* [EXCERPTED TEXT]:
Comments

Expert Council Q&A for 4-25-24 – Epi-3486 — 3 Comments

  1. I know little about jumping worms other than what I have heard but I heard that they are problematic because the claim is that the worm castings won’t integrate into the soil. I don’t fully understand that but I can post some links etc .. I just google searched for “jumping worm casting dont break down” because that was what I had read. I first saw it on nextdoor about these things because someone said they where found in a field around here so I tried to look it up. It sounds like they eat the mulch layer and some of the plant roots .. not totally sure. Someone else said that chickens don’t really like them either but I have no experience in that

    https://joegardener.com/podcast/invasive-jumping-worms/

    Earthworm castings are high in nutrients and typically a good soil amendment, but Brad points out that jumping worm castings sit on top of the soil, where those nutrients are not available to plants. Because other earthworms have been displaced, there is nothing else to pull those nutrients down into the soil, and then the castings erode away in rain.

    Brad knows that using organic mulch is important in gardening for a variety of reasons, like retaining moisture and suppressing weeds, but he says that for jumping worms, that mulch is like a buffet, including wood mulch. Jumping worms have an enzyme that allows them to digest wood, which not every earthworm can.

* [DATA FOR REVIEW]:
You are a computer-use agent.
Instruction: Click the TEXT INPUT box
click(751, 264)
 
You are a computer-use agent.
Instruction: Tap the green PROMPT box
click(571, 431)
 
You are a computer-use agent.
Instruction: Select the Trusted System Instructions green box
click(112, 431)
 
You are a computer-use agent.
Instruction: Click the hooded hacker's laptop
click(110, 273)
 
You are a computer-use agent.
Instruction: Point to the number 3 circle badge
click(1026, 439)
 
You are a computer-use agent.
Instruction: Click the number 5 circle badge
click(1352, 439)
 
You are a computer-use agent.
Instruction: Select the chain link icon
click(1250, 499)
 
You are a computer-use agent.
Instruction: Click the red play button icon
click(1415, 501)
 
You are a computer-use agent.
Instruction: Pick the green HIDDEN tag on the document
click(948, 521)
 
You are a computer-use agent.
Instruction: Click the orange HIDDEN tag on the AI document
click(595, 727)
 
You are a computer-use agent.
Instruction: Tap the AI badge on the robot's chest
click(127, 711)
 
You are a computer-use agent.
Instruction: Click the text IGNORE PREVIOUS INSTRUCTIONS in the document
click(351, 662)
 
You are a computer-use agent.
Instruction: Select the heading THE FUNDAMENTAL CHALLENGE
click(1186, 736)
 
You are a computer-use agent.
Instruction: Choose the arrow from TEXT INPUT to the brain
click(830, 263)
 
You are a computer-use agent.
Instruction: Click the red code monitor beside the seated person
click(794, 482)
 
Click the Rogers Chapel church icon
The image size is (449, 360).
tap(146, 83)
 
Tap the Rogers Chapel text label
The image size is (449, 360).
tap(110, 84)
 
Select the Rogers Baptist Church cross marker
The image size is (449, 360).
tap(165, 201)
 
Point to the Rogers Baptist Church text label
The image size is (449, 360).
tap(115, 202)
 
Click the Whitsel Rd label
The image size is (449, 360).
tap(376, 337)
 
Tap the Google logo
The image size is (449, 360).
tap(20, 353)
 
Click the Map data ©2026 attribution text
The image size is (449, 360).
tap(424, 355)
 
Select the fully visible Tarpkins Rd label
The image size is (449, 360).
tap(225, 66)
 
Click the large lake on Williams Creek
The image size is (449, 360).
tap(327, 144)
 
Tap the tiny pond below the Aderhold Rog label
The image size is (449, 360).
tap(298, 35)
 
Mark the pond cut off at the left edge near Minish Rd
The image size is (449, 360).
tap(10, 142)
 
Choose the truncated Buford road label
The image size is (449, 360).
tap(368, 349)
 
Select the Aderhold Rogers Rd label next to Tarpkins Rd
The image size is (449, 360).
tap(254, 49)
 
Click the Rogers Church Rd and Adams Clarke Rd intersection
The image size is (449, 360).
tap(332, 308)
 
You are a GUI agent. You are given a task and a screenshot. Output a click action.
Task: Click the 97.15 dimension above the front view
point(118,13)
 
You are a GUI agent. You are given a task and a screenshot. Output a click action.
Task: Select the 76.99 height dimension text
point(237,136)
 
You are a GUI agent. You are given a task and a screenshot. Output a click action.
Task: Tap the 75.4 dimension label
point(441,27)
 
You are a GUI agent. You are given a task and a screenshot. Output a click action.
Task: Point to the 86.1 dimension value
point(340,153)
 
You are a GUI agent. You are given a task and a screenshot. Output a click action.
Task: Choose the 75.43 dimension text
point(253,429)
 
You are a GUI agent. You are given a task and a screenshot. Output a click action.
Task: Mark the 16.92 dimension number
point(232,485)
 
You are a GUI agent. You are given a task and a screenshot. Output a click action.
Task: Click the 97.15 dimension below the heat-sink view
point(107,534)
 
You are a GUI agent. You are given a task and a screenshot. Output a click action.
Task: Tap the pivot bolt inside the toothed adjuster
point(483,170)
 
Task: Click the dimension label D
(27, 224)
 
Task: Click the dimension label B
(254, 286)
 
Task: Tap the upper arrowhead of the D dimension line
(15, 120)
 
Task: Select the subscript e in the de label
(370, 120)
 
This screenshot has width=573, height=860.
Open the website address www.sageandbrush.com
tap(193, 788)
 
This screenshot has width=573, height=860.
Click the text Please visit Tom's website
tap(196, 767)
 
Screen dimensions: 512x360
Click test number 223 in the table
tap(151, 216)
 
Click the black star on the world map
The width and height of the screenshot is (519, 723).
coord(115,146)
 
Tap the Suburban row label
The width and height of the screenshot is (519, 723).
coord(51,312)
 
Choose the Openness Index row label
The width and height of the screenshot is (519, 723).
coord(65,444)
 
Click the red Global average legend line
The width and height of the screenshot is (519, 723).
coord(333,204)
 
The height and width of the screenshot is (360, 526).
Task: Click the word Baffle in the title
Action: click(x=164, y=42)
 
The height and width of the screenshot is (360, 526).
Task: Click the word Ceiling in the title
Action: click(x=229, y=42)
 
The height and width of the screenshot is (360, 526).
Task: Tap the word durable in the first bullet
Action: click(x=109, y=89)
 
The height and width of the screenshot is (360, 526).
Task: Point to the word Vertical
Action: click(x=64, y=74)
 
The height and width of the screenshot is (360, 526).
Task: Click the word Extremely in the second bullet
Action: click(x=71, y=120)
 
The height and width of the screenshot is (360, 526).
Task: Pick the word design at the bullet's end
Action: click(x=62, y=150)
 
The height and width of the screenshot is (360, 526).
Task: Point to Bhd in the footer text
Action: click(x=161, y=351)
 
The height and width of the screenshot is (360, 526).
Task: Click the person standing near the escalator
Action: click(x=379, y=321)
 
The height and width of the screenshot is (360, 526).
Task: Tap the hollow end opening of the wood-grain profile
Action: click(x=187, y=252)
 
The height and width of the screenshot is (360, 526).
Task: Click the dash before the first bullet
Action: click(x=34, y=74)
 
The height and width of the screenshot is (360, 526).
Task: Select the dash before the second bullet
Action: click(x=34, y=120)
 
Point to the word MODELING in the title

* [ACTIVITY A]:
Name every website or online service mentioned in the jumping worms comment.
* [ACTIVITY B]:
According to the jumping worms comment, what can jumping worms do that not every earthworm can?
* [ACTIVITY C]:
Resume the jumping worms comment after its last sentence.
The entries have no connection to the jumping worms comment.

* [TASK RESULT A]:
Nextdoor, Google, and joegardener.com.

* [TASK RESULT B]:
They have an enzyme that allows them to digest wood.

* [TASK RESULT C]:
    I seriously can’t imagine a garden without mulch, and my favorite mulch of all is shredded leaves. Well, Brad has studied what leaves, pine needles and grasses are the most and least palatable to jumping worms and found that they really love leaf mulch — especially maple leaf mulch with its high nitrogen content — and just gobble it up. He also found that jumping worms do not like pine needles or native grasses like big bluestem.

    ================

    https://ask2.extension.org/kb/faq.php?id=844342

    there is really no value in the castings. The worms will turn your soil into a coffee ground like consistency that will hold no organic matter. They are invasive in that they will convert organic matter uncontrolled at an alarming rate if left alone.

    • The red wriggler worm castings I use on my chestnut seedlings have a coffeeground like consistency too, and my saplings are loving it. Feeder roots tend to be near the surface anyway, and as long as you keep sowing stuff on top I don’t see why it’s any more bad than any other kind of manure on top of the soil. Seems like a lot of fuss over a largely unsolvable non-problem, with the usual histrionic government types trying to fan up fears.